Mesleklerin iyi bir şekilde
uygulanabilmesi için farklı örgütlenme yapıları denenebilir,
mesela gazetecilik mesleği için bir örnek vereyim, gazetelerin
büyük sermaye sahipleri tarafından alınması ve semayenin
etkisinde kalınarak yazıların yazılmasından yakınılır, bu
durum için farklı bir şirket yapılaşması uygulanabilir mesela
köşe yazarları, hisselerin %35 sahip olabilir, muhabirler % 15, baskı-yayıncılar % 15 ine sahip olabilir, sermayeyi koyan kişiler
% 20 sine sahip olabilir, kameramanlar, montajcılar ve büro çalışanları % 15
hisseye sahip olabilir, bunun yanında denetim mekanizmaları da farklı kurulabilir ama
bence insanın kendine karşı saygınlığını yitirmesi herşeyin
yitirilmesi anlamına gelir, demek istediğimi açayım bir örnekle,
köy çevresinde herkez bir birini tanır, bu köyde açık bırakılan
bakkala kimse giripte içeriden birşey almaz, burada oturan kişi
diyelimki büyük şehire geldi ve apartmanında oturan kişiler bile
bu kişiyi tanımıyor diyelim, büyükşehirde açık bırakılan
bakkaldan yine birşey izinsiz almıyorsa, bu kişi izinsiz birşey
almamayı kendi içine sindirmiş, tam anlamıyla anlamış izinsiz
birşey almamanın gereğini, dış denetim/toplumsal denetimce yönlendirilmedi bu kişinin iç denetimi var derim, bu kişinin kendine saygınlığı var derim, ne durumda olursa olsun
kendi kazandığı gelirle kendini geçindiren insan ne mutlu
insandır derim, başkasının hakkını yemeden geçinen insan hangi
mesleği yapıyorsa yapsın benim gözümde büyük bir kişiliktir.
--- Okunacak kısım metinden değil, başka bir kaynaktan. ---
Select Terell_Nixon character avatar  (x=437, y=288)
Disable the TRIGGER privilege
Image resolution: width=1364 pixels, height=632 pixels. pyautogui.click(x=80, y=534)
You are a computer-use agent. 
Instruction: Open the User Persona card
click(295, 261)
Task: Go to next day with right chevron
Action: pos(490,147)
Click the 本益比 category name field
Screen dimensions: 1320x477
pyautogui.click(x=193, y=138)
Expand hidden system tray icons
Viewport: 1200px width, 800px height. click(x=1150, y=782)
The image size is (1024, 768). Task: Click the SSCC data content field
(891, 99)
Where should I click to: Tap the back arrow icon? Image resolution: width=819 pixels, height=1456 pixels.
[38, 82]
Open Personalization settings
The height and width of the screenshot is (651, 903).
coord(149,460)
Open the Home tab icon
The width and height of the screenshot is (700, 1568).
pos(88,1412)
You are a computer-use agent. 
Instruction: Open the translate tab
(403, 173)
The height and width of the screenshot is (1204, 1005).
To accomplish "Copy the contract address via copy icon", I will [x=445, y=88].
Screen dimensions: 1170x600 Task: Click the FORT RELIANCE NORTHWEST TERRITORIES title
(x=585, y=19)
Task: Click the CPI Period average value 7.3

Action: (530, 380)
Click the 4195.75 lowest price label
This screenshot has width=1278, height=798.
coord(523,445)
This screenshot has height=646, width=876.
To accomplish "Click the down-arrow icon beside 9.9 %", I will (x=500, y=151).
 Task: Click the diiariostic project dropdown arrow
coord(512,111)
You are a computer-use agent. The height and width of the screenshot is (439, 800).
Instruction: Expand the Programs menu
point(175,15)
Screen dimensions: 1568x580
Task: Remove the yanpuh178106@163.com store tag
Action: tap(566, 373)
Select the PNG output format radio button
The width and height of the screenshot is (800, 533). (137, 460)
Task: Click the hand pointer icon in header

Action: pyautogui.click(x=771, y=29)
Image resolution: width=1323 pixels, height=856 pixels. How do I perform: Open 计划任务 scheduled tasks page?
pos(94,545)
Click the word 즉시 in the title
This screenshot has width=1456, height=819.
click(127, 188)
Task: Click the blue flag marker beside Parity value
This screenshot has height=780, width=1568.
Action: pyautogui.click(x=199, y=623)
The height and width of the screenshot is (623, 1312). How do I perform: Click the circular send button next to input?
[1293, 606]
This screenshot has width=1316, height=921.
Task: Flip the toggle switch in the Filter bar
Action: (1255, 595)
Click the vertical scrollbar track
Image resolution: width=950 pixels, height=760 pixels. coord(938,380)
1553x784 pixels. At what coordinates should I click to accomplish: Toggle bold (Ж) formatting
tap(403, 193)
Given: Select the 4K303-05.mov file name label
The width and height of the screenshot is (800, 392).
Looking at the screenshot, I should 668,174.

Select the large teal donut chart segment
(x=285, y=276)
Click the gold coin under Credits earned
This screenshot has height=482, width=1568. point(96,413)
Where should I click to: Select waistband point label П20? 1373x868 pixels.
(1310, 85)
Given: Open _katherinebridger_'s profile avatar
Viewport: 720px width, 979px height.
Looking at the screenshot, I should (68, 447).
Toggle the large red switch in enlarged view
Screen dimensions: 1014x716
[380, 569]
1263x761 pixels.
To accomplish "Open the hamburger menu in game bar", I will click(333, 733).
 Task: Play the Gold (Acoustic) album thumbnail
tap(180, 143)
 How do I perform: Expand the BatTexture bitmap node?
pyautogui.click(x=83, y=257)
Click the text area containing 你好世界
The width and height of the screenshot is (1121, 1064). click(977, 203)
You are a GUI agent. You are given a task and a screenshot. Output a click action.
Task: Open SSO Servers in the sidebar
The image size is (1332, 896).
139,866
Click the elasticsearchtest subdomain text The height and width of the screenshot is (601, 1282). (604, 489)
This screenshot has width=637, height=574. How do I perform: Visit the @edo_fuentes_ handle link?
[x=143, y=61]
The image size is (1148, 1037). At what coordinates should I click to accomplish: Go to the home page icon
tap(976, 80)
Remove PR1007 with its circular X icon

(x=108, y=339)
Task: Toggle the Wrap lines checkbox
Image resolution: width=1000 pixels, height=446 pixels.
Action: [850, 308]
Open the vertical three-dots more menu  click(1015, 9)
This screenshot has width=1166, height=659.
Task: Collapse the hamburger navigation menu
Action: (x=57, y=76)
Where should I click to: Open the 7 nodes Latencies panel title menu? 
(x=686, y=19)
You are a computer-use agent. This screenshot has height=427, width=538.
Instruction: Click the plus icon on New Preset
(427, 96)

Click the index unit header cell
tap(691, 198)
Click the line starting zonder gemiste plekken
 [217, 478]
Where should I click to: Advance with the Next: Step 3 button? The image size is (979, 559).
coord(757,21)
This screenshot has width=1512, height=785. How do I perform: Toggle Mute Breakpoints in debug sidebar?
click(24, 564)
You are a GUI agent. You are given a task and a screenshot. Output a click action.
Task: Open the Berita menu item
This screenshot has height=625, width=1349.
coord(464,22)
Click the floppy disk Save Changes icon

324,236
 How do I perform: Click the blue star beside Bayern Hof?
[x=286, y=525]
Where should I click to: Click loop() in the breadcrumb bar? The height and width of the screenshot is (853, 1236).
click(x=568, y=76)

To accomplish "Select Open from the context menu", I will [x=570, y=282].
Eğitim verilen yerlerde meslek etikleri/ahlakı öğretilir tabi ama
eğitimde öğretilen şeyin uygulanaçağı anlamına gelmez, kişi
bilir ama uygularken farklı yapar, ama benim içine sindirme dediğim
olayda kişi istesede öğrendiği davranışın aksini yapamaz,
çünkü kendine ters düşmüş olur ve bu kişi şunu bilir bu
durumun kendi içinde yapancılaşmasına neden olacağını ve bu
yabancılaşan insan kendini nerelere vuracağını bilemez, mal falan edinerek kendini yatştırmayı dener, ama
çoğu zaman uzun süre yatıştırma sağlayamaz kendine.
Meslek üzerine yazmaya çalışıtğım
bu yazıyı daha sonraları güncelleme yaparak tekrar yazacağım.